8. COMPAS Analysis II¶

In this section, we revisit the case of COMPAS, paying attention to observations made by parity criteria and understanding to what extent that existing COMPAS scores can give rise to fairer decisions.

8.1. Parity Measures¶

First, we examine the parity of recommended decisions by the COMPAS score, interpreting the results in turn.
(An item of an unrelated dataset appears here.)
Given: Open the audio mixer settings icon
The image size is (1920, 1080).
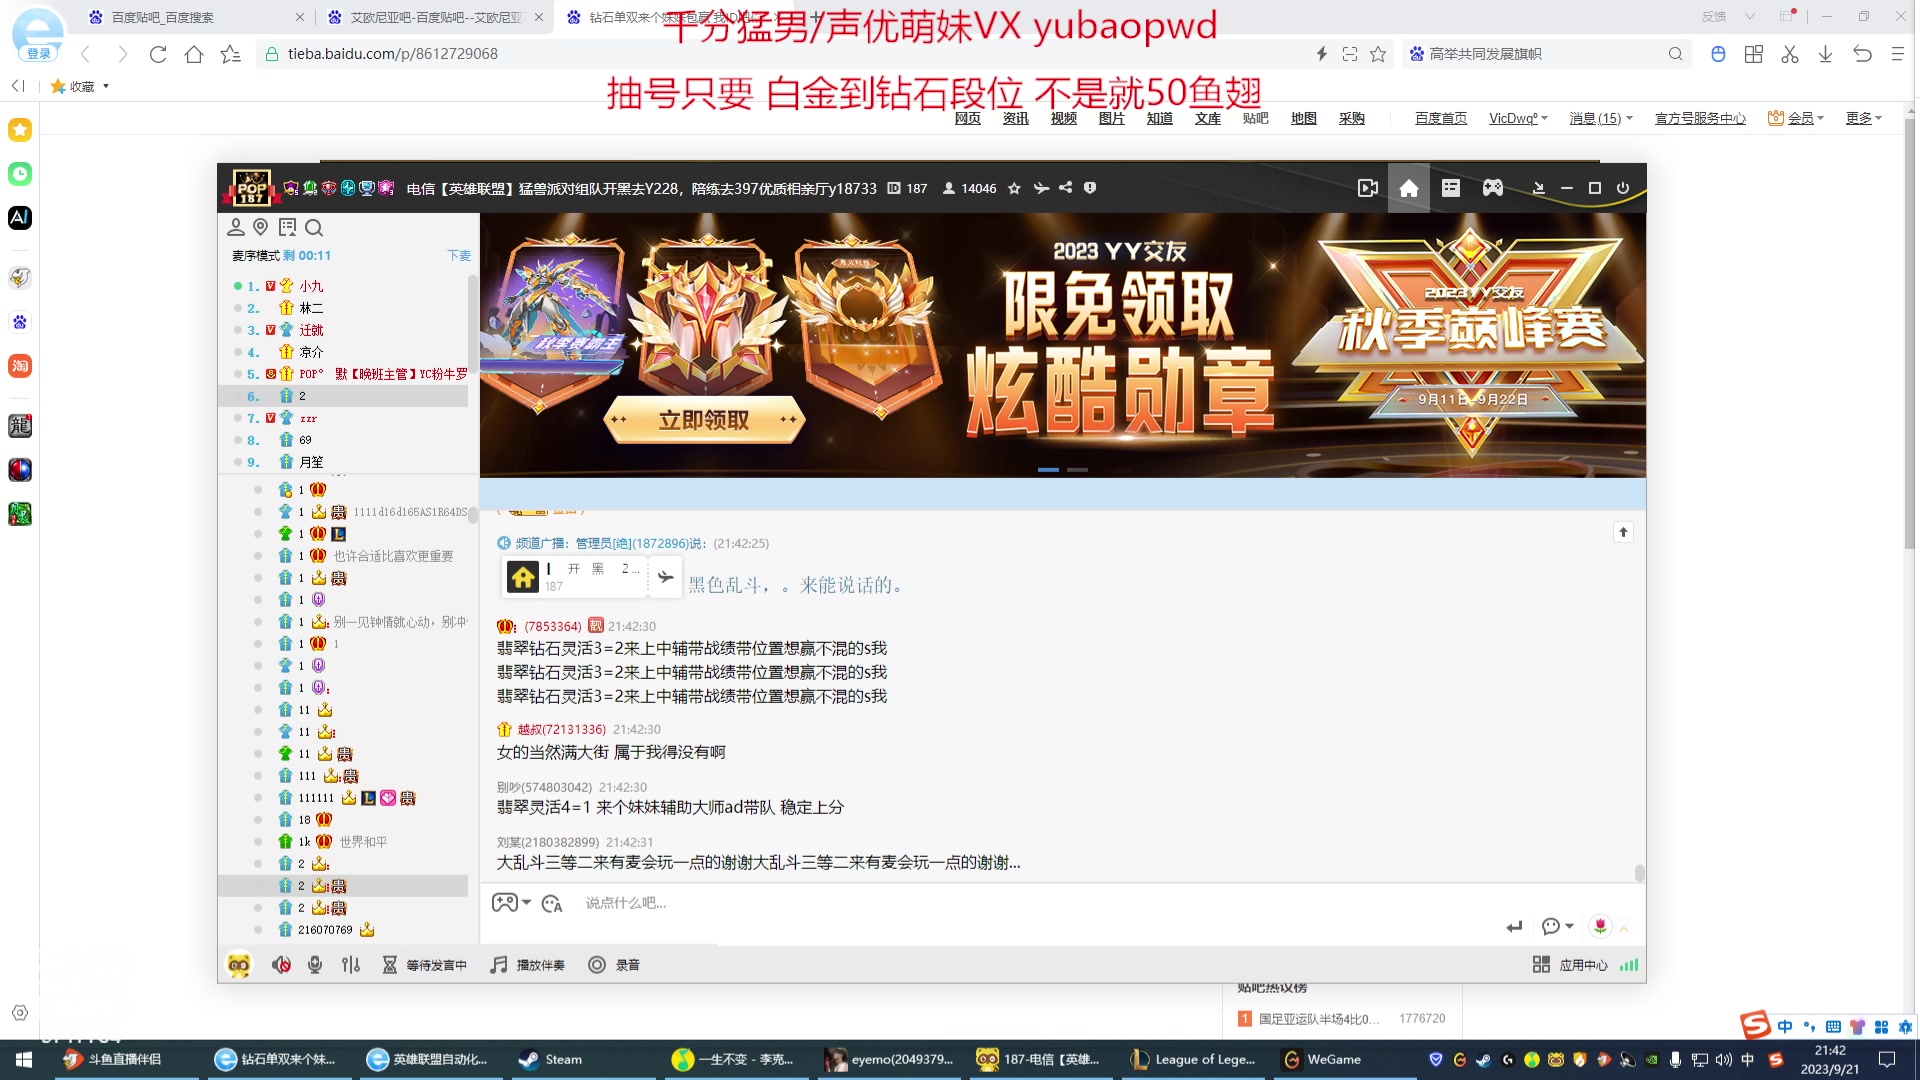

We will define the recommended decision to one that, according to ProPublica, broadly falls in line with usage in Broward County:

An individual is predicted to re-offend if their COMPAS score is greater than or equal to 5. This corresponds to COMPAS labeling an individual medium or high risk.
An individual is predicted to not re-offend if their COMPAS score is less than 5. This corresponds to COMPAS labeling an individual low risk.

Each parity measure is calculated with 95% confidence intervals.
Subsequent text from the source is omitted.